"blue" is the word to look for; copy each line of the listing where it occurs.

Top of DATA SECTION

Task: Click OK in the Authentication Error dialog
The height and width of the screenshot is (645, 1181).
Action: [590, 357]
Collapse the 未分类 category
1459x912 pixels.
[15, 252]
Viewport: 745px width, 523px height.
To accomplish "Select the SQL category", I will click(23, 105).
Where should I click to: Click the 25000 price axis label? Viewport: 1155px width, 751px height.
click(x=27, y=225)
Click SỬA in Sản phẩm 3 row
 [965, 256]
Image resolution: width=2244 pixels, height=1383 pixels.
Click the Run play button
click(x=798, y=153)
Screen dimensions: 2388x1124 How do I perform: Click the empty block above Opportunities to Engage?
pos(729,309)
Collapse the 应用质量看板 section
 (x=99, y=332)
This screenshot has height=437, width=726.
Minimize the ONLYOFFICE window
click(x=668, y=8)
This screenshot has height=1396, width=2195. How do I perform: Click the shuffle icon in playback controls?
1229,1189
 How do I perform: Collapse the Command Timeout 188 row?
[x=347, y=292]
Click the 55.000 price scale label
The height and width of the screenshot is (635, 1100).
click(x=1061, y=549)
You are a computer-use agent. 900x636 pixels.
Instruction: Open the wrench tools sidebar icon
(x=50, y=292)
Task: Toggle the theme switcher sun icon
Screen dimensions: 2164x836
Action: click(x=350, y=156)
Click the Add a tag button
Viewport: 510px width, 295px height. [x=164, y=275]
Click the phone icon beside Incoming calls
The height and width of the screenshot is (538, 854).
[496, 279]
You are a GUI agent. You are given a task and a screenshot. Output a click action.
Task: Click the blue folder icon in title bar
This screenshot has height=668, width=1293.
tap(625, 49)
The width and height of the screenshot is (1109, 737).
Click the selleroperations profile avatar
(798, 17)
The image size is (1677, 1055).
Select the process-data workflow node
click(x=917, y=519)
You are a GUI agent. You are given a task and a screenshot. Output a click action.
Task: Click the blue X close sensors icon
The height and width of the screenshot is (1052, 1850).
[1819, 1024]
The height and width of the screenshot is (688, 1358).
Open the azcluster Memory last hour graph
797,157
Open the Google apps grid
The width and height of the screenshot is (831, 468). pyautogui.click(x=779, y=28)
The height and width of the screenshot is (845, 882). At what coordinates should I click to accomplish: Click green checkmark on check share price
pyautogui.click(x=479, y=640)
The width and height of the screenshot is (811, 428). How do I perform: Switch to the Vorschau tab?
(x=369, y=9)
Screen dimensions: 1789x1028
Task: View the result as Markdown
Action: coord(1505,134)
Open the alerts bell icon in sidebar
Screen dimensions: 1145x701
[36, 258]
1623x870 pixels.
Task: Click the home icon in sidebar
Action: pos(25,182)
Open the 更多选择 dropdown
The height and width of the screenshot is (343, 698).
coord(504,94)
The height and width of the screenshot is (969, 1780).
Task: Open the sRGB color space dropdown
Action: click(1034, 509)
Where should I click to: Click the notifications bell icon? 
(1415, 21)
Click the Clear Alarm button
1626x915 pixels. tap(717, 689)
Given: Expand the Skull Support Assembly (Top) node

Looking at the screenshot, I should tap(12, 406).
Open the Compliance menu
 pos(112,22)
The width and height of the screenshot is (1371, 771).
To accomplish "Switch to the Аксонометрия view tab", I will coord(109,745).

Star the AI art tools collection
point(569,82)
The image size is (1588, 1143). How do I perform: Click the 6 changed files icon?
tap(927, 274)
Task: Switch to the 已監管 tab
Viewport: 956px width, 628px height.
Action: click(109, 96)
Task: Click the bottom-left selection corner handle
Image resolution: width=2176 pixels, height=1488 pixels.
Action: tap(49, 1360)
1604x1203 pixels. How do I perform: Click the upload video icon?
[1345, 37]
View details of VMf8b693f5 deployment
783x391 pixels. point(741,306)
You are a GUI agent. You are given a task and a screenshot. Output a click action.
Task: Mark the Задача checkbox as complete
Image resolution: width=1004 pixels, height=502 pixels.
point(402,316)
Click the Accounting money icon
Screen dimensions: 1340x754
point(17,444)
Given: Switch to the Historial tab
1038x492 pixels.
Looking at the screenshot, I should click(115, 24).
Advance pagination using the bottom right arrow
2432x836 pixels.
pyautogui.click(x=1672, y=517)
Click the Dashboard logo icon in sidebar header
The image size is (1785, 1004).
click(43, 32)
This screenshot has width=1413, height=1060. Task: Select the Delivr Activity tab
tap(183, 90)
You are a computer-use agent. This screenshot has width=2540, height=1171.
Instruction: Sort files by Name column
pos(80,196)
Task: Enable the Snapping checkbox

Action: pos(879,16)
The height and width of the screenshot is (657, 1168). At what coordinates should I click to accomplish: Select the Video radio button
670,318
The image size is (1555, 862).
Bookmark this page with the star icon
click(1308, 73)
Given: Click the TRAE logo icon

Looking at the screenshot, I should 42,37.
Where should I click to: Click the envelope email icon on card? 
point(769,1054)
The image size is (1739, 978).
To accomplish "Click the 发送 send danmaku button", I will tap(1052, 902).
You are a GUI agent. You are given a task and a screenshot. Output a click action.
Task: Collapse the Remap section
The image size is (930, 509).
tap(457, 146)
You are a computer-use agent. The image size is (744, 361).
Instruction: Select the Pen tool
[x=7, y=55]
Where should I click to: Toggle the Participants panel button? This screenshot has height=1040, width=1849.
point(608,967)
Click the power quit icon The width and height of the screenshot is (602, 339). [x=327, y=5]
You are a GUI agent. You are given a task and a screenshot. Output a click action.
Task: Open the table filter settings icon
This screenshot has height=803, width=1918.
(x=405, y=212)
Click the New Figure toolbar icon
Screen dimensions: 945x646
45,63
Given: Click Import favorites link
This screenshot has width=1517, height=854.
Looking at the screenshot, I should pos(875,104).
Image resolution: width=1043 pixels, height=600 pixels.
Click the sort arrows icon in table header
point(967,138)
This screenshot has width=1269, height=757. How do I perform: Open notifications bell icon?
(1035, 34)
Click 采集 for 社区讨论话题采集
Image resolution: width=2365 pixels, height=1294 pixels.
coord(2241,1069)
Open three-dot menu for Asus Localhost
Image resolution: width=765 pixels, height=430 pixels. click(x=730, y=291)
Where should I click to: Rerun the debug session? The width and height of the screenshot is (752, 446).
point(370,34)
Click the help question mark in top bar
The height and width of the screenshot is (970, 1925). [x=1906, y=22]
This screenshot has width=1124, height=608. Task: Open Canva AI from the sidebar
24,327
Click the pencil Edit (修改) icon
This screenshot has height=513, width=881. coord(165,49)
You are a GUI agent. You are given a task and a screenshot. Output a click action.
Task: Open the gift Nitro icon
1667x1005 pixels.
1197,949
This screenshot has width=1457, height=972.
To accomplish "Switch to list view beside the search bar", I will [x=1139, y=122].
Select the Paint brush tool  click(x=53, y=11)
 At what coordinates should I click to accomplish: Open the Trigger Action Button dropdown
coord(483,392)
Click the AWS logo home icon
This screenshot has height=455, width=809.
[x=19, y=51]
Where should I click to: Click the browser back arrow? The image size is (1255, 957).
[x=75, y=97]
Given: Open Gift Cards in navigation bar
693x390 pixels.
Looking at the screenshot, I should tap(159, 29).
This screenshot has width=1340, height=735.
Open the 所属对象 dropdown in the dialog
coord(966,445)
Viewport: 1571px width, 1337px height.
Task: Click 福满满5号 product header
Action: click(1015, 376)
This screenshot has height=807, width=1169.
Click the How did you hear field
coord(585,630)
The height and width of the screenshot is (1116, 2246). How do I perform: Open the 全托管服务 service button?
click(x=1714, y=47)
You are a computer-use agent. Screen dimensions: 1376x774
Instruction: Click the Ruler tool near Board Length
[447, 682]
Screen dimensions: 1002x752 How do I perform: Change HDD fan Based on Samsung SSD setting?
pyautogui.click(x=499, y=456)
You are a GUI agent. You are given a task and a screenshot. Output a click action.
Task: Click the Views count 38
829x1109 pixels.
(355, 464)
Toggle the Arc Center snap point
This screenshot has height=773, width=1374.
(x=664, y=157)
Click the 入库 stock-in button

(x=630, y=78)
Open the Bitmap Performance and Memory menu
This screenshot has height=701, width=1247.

Bottom of DATA SECTION

• [EXERCISE SOLUTION]
Task: Click the blue folder icon in title bar
Task: Click the blue X close sensors icon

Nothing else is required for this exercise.